EXERCISE DIRECTIONS >> Find every line below with the word "text" in it, and copy each one.

Records from a data source
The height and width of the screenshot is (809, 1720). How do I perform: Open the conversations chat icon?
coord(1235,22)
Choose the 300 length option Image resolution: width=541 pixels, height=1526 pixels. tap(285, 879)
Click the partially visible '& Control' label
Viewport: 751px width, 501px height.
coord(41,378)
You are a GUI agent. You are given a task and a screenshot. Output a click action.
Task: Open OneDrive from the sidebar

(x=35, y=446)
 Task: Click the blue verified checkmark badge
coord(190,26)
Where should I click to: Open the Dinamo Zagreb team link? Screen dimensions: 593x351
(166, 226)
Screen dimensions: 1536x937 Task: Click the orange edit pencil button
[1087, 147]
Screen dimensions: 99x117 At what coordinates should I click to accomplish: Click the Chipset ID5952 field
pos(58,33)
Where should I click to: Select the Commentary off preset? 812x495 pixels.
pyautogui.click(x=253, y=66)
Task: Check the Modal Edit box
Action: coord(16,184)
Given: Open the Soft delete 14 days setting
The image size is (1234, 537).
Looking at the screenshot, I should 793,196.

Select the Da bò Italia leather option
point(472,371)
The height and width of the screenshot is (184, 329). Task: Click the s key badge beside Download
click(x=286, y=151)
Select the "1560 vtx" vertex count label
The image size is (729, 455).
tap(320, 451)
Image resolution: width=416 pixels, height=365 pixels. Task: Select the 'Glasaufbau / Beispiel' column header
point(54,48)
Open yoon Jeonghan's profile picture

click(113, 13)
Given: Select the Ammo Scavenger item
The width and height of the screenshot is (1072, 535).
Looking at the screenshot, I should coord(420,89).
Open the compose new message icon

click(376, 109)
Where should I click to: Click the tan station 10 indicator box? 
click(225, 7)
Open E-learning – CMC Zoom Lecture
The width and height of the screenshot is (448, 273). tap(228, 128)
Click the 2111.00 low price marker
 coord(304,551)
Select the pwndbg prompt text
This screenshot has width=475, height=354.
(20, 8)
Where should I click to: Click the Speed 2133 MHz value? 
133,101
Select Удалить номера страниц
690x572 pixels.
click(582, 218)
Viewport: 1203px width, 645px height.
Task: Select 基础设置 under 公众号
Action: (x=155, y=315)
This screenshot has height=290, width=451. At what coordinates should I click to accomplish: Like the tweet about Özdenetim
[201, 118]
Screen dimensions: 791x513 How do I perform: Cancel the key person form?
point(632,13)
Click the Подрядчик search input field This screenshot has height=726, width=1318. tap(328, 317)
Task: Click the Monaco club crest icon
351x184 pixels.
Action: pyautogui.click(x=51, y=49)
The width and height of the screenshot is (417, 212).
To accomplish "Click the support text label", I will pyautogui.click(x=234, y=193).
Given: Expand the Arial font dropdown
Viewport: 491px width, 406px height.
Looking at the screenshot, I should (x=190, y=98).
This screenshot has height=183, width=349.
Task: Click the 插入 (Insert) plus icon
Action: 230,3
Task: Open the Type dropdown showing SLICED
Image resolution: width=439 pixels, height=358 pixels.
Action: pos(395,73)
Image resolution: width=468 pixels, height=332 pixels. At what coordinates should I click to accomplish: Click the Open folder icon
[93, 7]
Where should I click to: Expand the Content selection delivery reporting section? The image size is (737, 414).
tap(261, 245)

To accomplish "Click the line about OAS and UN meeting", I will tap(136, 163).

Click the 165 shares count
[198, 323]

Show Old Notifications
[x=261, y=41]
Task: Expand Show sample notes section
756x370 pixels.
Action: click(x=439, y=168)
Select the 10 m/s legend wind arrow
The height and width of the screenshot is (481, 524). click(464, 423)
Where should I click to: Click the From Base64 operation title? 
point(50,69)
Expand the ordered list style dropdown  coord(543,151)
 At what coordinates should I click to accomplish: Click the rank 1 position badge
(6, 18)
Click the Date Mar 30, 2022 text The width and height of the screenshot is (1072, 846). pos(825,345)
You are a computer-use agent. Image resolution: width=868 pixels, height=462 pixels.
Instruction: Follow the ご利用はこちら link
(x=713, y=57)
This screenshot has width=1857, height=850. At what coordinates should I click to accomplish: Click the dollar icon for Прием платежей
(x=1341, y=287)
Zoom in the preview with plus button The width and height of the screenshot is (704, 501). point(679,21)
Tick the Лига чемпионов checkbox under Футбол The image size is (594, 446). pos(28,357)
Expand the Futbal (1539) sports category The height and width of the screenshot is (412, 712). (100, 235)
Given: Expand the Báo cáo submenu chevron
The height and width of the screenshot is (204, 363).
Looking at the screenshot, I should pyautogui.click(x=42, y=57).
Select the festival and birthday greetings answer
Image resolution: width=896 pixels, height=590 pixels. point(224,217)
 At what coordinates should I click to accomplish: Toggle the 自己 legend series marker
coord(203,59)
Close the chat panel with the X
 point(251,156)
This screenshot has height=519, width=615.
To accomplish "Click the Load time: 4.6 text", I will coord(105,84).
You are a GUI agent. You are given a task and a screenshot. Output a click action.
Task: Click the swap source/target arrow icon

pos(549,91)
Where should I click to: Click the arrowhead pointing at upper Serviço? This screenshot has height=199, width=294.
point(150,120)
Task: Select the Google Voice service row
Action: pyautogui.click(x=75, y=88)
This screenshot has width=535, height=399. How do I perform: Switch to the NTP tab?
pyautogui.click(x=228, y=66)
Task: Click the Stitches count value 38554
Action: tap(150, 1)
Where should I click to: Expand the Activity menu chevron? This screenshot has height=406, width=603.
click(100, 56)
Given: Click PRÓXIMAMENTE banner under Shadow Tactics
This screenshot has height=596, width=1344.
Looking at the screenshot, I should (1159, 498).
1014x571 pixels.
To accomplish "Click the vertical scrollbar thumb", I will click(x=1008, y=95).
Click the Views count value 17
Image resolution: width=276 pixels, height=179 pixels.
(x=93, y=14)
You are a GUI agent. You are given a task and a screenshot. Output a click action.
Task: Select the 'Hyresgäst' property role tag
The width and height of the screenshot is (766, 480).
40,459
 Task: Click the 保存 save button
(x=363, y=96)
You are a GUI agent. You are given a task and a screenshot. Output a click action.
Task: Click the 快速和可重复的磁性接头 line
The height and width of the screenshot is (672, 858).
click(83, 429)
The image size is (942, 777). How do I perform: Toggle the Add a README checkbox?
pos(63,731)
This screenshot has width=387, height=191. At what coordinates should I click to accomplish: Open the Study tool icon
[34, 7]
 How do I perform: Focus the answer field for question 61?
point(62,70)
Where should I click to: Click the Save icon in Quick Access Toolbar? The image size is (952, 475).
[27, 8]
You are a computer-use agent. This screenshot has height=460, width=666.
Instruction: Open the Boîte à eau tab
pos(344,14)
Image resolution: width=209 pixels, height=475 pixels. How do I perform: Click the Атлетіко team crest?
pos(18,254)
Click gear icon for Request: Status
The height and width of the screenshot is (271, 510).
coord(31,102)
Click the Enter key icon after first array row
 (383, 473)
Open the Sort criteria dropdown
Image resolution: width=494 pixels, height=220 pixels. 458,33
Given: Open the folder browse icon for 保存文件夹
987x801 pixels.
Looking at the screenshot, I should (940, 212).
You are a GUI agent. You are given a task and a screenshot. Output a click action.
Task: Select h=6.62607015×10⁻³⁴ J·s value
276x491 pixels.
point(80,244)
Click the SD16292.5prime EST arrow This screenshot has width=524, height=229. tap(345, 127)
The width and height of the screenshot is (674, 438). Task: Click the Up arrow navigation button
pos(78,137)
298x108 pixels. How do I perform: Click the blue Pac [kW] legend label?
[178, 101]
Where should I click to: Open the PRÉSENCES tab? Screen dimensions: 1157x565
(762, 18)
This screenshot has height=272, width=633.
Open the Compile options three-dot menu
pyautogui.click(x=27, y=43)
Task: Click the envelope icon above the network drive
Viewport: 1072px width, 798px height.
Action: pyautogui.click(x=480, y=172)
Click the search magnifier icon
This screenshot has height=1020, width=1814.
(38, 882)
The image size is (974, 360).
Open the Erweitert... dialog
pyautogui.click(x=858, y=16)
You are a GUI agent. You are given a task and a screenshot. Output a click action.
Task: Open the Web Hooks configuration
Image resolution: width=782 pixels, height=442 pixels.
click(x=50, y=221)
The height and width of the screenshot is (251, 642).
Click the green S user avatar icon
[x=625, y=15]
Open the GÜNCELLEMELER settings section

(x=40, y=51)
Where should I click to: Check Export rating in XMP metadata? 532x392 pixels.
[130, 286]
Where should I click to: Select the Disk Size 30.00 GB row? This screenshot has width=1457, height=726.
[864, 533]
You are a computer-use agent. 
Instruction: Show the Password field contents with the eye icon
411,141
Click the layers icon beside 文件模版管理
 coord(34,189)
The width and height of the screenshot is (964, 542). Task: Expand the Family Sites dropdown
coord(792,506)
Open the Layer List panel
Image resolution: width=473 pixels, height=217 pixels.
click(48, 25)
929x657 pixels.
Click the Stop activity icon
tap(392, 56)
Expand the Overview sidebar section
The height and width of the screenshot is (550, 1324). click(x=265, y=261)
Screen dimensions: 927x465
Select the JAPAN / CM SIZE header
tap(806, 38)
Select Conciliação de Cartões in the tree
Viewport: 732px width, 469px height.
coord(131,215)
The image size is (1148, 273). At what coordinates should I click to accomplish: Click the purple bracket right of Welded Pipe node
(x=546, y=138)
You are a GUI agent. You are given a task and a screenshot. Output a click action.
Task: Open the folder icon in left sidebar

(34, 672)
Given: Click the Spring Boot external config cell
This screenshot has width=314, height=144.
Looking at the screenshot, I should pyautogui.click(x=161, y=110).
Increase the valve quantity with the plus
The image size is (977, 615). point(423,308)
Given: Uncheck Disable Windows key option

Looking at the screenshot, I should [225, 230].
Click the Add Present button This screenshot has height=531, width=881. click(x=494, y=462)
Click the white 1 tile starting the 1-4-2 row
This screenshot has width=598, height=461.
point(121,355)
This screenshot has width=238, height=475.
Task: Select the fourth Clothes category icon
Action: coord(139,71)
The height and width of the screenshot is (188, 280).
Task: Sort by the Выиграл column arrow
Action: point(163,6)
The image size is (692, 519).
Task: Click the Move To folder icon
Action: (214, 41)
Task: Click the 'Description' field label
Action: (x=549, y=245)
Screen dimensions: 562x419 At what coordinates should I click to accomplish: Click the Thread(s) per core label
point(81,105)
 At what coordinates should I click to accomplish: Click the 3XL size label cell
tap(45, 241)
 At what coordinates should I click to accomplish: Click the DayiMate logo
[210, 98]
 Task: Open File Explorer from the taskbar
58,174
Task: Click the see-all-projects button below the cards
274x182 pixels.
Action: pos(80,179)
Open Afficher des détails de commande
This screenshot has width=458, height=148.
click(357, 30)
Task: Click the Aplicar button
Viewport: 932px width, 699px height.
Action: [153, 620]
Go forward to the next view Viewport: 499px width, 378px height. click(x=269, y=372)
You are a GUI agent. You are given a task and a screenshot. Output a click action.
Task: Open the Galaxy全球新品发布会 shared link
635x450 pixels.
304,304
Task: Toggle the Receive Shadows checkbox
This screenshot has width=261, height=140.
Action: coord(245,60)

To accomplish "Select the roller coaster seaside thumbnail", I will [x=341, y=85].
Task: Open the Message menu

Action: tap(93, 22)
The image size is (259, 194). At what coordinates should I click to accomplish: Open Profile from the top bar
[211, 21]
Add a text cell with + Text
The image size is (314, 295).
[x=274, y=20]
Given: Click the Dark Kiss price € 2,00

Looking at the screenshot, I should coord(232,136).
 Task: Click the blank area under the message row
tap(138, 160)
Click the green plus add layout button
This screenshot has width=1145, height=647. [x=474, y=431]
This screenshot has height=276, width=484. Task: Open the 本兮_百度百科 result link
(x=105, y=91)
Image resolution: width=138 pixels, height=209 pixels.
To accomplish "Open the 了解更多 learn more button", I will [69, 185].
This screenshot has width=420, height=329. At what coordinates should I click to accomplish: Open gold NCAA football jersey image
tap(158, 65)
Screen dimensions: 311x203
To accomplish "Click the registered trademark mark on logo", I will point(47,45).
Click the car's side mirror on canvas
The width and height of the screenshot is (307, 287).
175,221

ANSWER SPACE >>
Select the pwndbg prompt text
To accomplish "Click the support text label", I will pyautogui.click(x=234, y=193).
Click the Date Mar 30, 2022 text The width and height of the screenshot is (1072, 846). pos(825,345)
To accomplish "Click the Load time: 4.6 text", I will coord(105,84).
Add a text cell with + Text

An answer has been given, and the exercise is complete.